La escalada en Ordesa requiere de una buena condición física y mental para afrontar con éxito los desplomes de paredes como el Libro Abierto, el Gallinero, la Fraucata o el Tozal del Mallo; además de una meteorología estable que permita escalar durante todo el día sin riesgo de lluvias o tormentas ya que la retirada de vías desplomadas y muy poco equipadas es siempre difícil y desaconsejable.

El primer día, a modo de toma de contacto, las alpinistas pudieron escalar en el Libro Abierto una vía clásica como la Somontano (ED-, 350m, 7a+, 6b obl).

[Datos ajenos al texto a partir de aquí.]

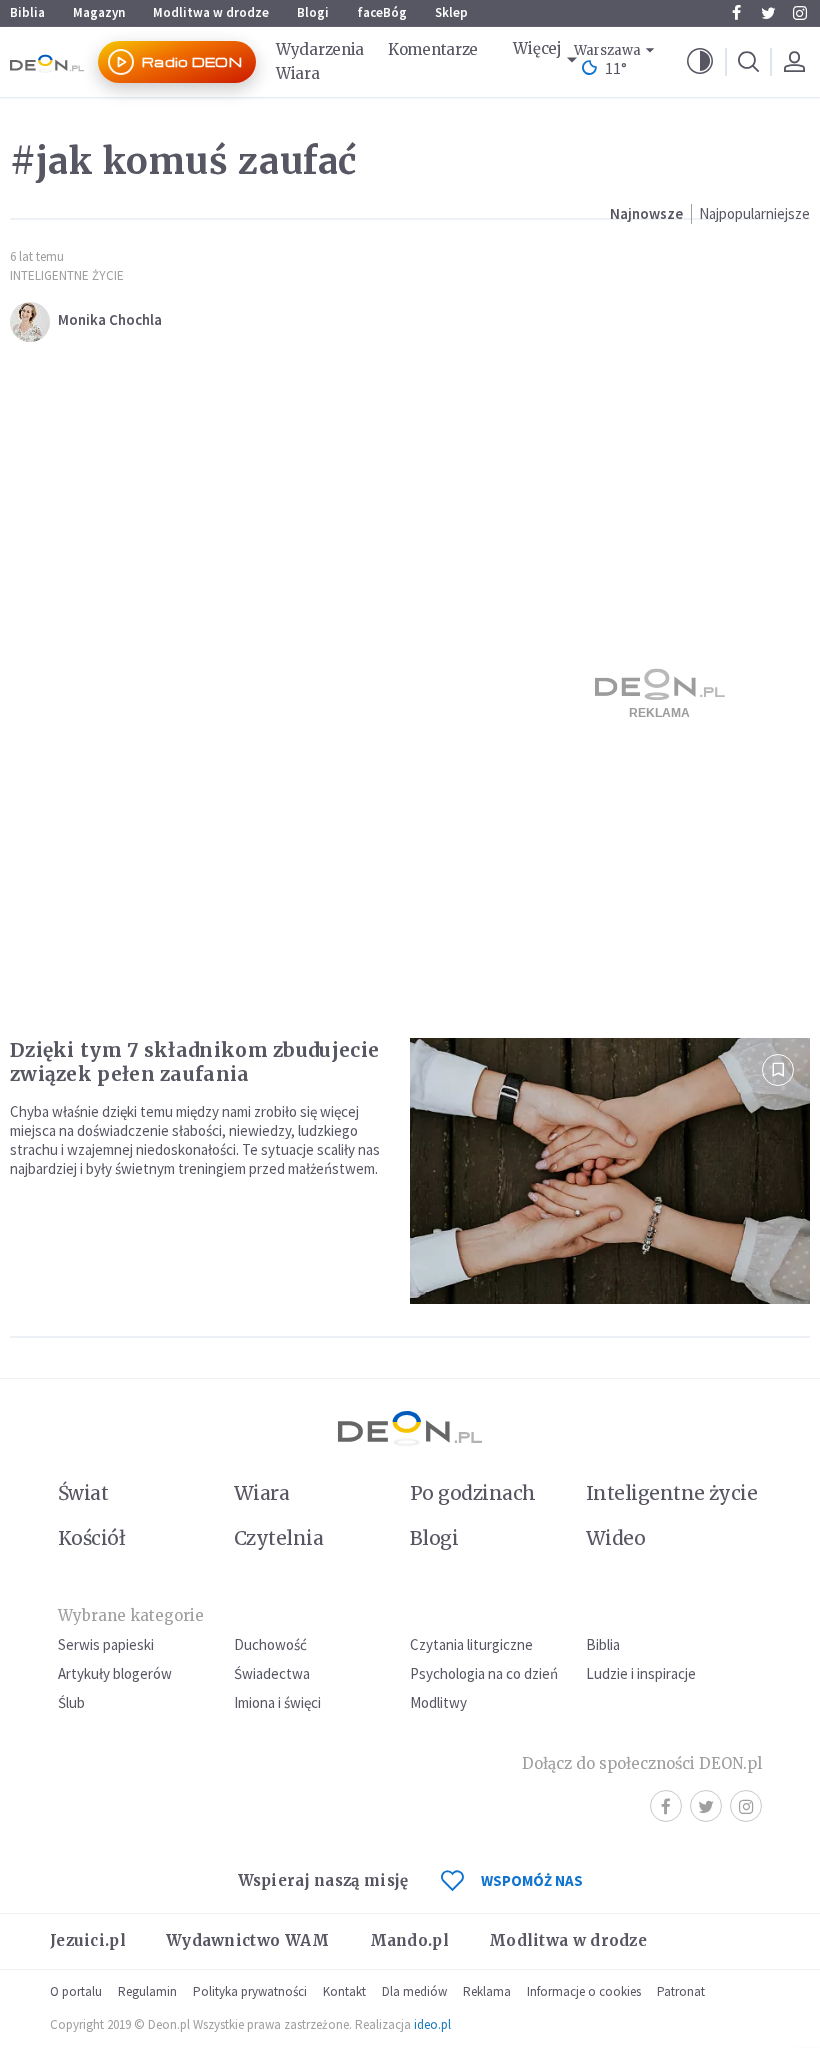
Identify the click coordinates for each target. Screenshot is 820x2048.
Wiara (298, 73)
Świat (83, 1493)
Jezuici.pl (88, 1940)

Al día siguiente la meteorología desaconsejaba la escalada en el valle y el grupo se movió hasta Riglos para continuar con la escalada física y desplomada en La Visera con la vía De Naturaleza Salvaje saliendo por la Chinatown (270m, 6c+/7a).

De vuelta al valle de Ordesa, pero aún con una meteorología inestable, las alpinistas optaron por una escalada más conservadora y rapelable en las paredes de Bujaruelo escalando Kumite de Expertos (ED-, 180m, 7a, 6b+ obl).

El jueves pronosticaban un día soleado y anticiclónico, por lo que el grupo volvió a retomar la senda de aproximación que en 1h30' lleva desde la pradera hasta la base del Libro Abierto para escalar esta vez Verticualidad (ED+, 350m, 7b+, 6c obl) y Vía del Sexto (ED, 350m, 7a, 6b+ obl).

Después de cuatro días de actividad los antebrazos pedían descanso, pero no así los cuádriceps, por lo que se propuso un entrenamiento aeróbico desde la Pradera hasta el Refugio de Góriz (2.200m) por la Senda de los Cazadores, recorrido menos frecuentado que ofrece unas vistas impresionantes de todas las paredes de Ordesa. Además, el mismo día se realizó un taller de colocación de anclajes fijos para el equipamiento de vías, colaborando con la apertura de un pequeño sector de deportiva al lado de la ermita de Santa Elena en el valle de Bujaruelo.

Finalmente, el fin de semana se decidió cambiar de zona y todo el grupo se desplazó a Aínsa para escalar en el sector noreste de Peña Montañesa y terminar la semana con una sesión de deportiva en las desafiantes placas de Foradada del Toscar.